▶ **INSTRUCTIONS FOR THE TASK**: Within the records below, reproduce without change the lines from the line that has "Given: Expand 更多 in the right sidebar" through the line that has "Image resolution: width=1145", and only those.

▶ **TASK DATA**:
━━━━━━━━

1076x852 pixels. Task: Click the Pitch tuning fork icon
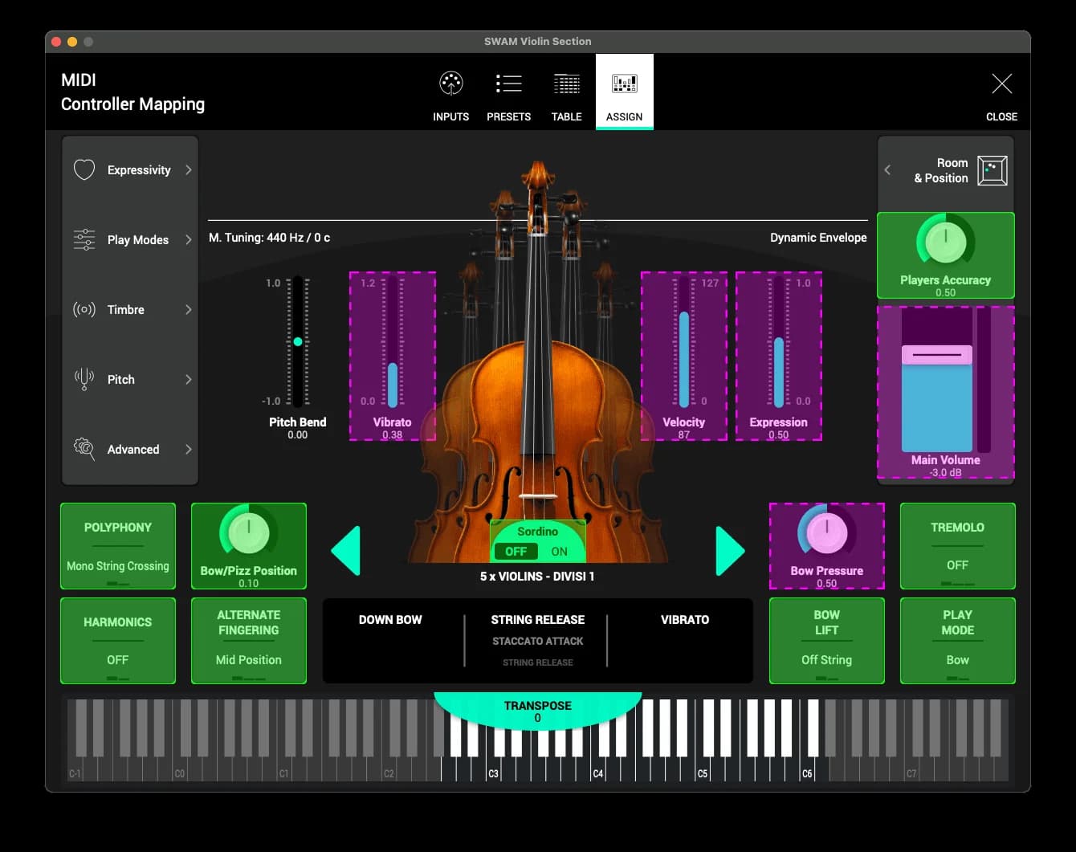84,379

━━━━━━━━

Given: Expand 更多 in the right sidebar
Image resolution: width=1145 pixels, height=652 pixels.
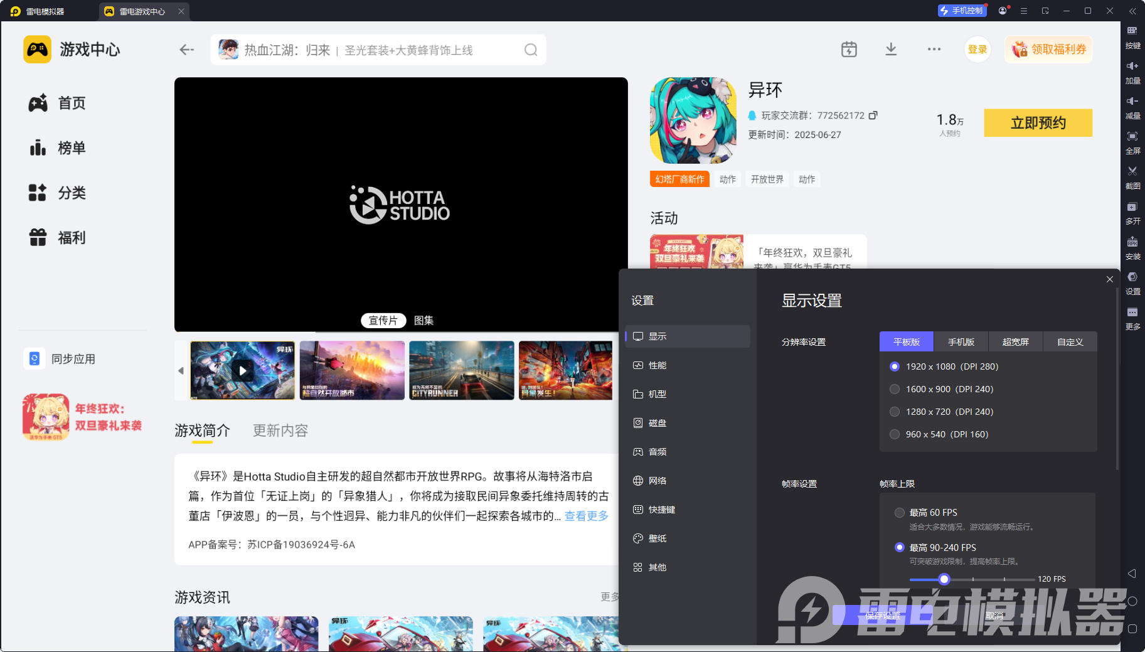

━━━━━━━━

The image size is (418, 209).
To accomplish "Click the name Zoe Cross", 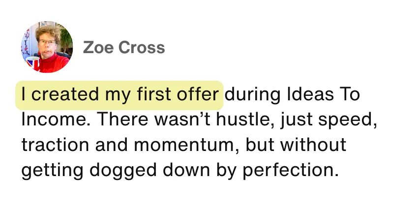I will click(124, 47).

━━━━━━━━

▶ **EXERCISE RESULT**:
Given: Expand 更多 in the right sidebar
Image resolution: width=1145 pixels, height=652 pixels.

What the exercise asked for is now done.